‘The Mysterious Women of G W M Reynolds and their Indian Sisters: A Study in Cross-cultural Transformations of the Female Figure in Popular Culture’
My engagement with the novels of George William MacArthur Reynolds began from the recipients’ side of a cross cultural exchange. I came to know of Reynolds as a secondary source—as the original of a very popular nineteenth century Bengali novel titled Haridaser Guptakatha (The secrets of Haridas) that I was reading as part of preliminary study for my PhD thesis which I later entitled Cultural Hybridity: A Study of Translations and Adaptations of G W M Reynolds in 19th Century Bengal. The original of the Bengali novel was a novel called Joseph Wilmot;or the memoirs of a man servant (1854) by Reynolds. The change of the title of my thesis was necessitated by the very interesting discovery of Reynolds’ contribution to a rich world of literature in 19th century Bengali where nameless, unpedigreed texts were born, consumed and became distant memories in quick succession, except for a handful, that survived into the 20th century—of which the previously mentioned text is one. I found that Reynolds was an influence to reckon with in this burgeoning world of often abortive literary attempts. Known chiefly as the author of the mammoth The Mysteries of London which ran continuously from 1844-1846 as penny serials, he was the most translated and read British/European novelist in India at one point of time but always under the disapproving eye of the discerning reader and authors. The elite opinion regarding Reynolds’ literary merit, across political and geographical divides, did not differ much. Yet his popularity with the masses not only in England but in India where he was widely translated, tells a different story. Ignoring the controlling frown of the arbiters of literary taste, the populace enjoyed Reynolds with complete abandon through translations/adaptations and other modes of imitation.

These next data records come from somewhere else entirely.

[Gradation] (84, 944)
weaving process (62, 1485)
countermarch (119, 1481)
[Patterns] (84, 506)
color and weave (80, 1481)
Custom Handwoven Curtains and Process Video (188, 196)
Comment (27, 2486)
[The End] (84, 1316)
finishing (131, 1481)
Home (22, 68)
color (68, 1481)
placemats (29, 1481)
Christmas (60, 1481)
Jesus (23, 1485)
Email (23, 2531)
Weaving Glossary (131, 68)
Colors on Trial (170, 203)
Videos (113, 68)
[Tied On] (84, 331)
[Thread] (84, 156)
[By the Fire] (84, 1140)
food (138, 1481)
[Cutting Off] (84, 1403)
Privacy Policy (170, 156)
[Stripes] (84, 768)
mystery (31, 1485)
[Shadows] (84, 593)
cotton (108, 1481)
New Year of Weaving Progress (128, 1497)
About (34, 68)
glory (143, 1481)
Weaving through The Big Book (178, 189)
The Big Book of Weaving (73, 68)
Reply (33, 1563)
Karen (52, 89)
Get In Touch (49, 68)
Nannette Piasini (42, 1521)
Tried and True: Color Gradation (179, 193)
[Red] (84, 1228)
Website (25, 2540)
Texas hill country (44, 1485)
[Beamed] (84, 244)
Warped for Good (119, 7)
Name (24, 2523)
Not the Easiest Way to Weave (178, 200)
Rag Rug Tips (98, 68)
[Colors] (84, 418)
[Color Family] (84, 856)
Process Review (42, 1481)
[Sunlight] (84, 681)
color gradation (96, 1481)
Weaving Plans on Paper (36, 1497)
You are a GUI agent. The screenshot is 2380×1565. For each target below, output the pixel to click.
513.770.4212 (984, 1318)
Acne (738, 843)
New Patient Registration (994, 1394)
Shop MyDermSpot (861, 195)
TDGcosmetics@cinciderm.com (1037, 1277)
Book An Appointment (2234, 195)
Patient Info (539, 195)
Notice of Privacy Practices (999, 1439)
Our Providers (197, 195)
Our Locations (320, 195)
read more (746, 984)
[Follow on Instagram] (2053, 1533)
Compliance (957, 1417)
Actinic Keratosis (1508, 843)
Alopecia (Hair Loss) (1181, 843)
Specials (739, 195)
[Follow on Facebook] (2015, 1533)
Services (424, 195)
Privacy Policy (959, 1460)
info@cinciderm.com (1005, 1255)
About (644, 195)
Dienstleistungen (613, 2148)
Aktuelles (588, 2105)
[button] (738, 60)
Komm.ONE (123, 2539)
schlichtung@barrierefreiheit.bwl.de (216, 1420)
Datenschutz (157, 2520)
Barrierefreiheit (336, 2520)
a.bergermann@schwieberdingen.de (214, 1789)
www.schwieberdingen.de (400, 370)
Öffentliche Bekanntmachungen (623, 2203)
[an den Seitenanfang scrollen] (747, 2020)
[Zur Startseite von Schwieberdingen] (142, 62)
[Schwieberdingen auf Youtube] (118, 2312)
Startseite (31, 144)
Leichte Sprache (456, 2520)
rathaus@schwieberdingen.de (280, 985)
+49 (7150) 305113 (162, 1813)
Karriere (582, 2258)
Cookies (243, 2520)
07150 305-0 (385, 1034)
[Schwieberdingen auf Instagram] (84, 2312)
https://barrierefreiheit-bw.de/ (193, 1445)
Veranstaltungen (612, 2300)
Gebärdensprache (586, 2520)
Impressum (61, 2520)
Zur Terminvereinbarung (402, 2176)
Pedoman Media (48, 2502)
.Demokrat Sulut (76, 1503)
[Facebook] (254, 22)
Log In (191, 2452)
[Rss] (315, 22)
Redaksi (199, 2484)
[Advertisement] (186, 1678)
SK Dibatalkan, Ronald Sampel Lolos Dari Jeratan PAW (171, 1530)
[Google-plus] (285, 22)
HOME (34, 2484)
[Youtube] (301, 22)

Study of the reception of literary genres in an alien culture always makes for a fascinating and challenging task. My doctoral research on reception of Reynolds in 19th century Bengal revealed the complex mechanism behind the assimilation of a particular kind of narrative into a culture which had been used to a different one, yet embraced it, albeit temporarily, with enthusiasm. What actually triggers off this enthusiasm—the point of identification or dissimilarity—is a difficult one to answer. Reynolds as I later detected, came to constitute a more pervasive influence, extending to other cultural expressions including popular Hindi films of a certain time.
The objective of my present project (The Mysterious Women of Reynolds and Their Indian Sisters: Study of Cross-Cultural Transformation of the Female Figure in Popular Indian Culture) is a comparative study of the portrayal of female figures in Reynolds’ novels, which chiefly consisted of stereotypes of the Victorian age, but also had the potential of titillating the reader by erotic description and occasionally surprising by the show of a certain ambiguity regarding gender roles, and their Indian representations. Interesting transformations were taking place in these adaptations/translations too, revealing the intricacies involved in reception in practice.
My interest in Reynolds as the engenderer of a narrative genre coincided with the revaluation of Reynolds, the chronicler of urban mysteries, and re-judgement of his political stance, by scholars such as Louis James, Anne Humphreys , Michael Shirley, Richard Maxwell, and Ian Haywood among others. I have been much enlightened by the contribution of Priya Joshi, who pioneered the study of the influence of Reynolds in colonial India.
Sucheta Bhattacharya is CRASSH Charles Wallace India Trust Fellow, Easter 2012.
Dr Sucheta Bhattacharya is currently an Associate Professor in the Department of Comparative Literature at Jadavpur University, Kolkata, India. Previously she has worked as a Senior Lecturer and Associate Professor at Serampore College at the University of Calcutta. She was awarded her PhD at Jadavpur University in 2008.
Her major publications include G W M Reynolds Rewritten in 19 Century Bengal in G W M Reynolds: 19th Century Fiction, Politics and the Press. Ed Anne Humphreys and Louis James (Ashgate Publications, 2008) and In Defence of Intersemiotic Translation in the Jadavpur Journal of Comparative Literature, Special Issue on translation 2010.